• BRIEF: Retype the Roman land survey text word for word, beginning at the words "The goal was" and stopping after the words "the Celtic inhabitants.".

• EXTRACT:
# # #
During the reign of Vespasian he ordered the land registry around Orange to be restored. Part of this was the creation of a Cadaster, which remains today. These Roman cadastres are the best preserved in the world. Three copies of rural land registers, carved in stone, were discovered in 1949 though in a large number of fragments. The purpose of the maps was to display in the city, so that individuals could identify and restore public lands that they had appropriated.
The goal was to identify the undistributed lots, properties of the Roman state, which appeared to have been unduly occupied. Land lots were prioritized for land for veterans, and other, poorer land remained community property. Thus was facilitated colonization and development of the soil, to the detriment of the Celtic inhabitants.

==Centuration==
When The Roman Legio II Augusta founded the colony of Arausio (Orange) they used the traditional method of Centuriation. Parallel lines separated by 708 meters, intersecting to form centuries of 50 hectares. This was a rapid method of allocating land to settlers and allowed the agricultural land to orientate with the main roads of the new town. It was used in conjunction with, and as an extension to the Hippodamian planning of the city.
# # #
Stored data
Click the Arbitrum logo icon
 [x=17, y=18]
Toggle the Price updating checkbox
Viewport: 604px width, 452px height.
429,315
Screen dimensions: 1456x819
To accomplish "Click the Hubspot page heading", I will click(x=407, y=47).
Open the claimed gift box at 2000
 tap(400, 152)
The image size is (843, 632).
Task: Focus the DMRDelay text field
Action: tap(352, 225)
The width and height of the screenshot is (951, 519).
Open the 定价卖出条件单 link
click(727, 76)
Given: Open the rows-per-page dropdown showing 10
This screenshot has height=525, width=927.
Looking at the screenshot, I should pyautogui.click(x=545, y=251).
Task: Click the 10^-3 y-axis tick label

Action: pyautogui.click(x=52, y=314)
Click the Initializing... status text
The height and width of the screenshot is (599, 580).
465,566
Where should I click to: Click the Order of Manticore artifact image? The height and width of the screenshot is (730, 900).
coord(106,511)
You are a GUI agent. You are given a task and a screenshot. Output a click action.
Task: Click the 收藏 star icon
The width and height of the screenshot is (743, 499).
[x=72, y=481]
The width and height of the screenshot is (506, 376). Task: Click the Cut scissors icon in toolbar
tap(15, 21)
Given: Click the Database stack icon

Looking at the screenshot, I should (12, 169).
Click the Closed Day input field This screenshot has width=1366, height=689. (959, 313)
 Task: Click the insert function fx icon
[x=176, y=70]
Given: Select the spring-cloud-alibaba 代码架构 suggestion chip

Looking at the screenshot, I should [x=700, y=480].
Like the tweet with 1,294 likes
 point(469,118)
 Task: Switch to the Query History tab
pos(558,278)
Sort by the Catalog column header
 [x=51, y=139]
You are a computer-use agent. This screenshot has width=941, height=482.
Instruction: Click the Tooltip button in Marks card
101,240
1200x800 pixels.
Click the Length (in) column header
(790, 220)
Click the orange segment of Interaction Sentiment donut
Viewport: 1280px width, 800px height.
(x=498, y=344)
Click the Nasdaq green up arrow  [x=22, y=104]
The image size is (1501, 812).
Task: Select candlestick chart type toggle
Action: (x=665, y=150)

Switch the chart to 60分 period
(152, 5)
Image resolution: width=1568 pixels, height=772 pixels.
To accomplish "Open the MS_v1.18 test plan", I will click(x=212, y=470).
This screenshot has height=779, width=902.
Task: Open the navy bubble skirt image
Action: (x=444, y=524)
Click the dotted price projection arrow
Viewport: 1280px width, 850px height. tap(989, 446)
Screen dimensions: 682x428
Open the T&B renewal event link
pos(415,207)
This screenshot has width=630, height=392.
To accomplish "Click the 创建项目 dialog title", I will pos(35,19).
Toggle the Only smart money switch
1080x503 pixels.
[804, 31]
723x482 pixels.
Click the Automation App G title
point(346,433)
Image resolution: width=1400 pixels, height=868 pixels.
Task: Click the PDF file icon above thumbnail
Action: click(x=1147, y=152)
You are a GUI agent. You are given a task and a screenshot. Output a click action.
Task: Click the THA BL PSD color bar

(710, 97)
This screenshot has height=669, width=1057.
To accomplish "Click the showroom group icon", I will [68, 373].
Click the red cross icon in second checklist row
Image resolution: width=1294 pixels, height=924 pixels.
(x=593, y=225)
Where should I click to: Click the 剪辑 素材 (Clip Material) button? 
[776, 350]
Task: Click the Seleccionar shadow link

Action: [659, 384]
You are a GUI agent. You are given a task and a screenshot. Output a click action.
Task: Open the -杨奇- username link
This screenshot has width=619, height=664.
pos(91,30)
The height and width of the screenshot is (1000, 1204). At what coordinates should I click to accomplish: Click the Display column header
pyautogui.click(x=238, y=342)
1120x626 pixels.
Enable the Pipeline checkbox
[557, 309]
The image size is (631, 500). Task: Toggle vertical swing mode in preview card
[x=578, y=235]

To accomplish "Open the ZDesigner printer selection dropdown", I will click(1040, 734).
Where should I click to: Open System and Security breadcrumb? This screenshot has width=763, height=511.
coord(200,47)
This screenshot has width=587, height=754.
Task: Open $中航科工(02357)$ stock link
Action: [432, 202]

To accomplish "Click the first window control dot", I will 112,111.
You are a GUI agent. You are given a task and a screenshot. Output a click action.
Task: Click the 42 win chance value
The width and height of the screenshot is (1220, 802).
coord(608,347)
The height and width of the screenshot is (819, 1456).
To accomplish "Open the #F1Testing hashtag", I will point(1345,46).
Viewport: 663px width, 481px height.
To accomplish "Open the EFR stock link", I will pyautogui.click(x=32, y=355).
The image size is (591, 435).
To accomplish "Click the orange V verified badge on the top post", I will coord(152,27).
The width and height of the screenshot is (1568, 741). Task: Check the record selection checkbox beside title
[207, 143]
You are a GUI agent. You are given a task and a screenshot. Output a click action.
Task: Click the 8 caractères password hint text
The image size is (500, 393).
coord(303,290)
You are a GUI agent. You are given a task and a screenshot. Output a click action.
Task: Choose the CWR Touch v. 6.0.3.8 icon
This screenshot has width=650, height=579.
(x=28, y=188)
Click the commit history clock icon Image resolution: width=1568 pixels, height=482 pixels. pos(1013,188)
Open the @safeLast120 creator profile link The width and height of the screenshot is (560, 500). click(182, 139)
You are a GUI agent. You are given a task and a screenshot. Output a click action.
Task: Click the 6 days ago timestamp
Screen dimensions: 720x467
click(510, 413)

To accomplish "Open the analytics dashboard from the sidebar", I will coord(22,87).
# # #
• RESULT OF THIS EXERCISE:
The goal was to identify the undistributed lots, properties of the Roman state, which appeared to have been unduly occupied. Land lots were prioritized for land for veterans, and other, poorer land remained community property. Thus was facilitated colonization and development of the soil, to the detriment of the Celtic inhabitants.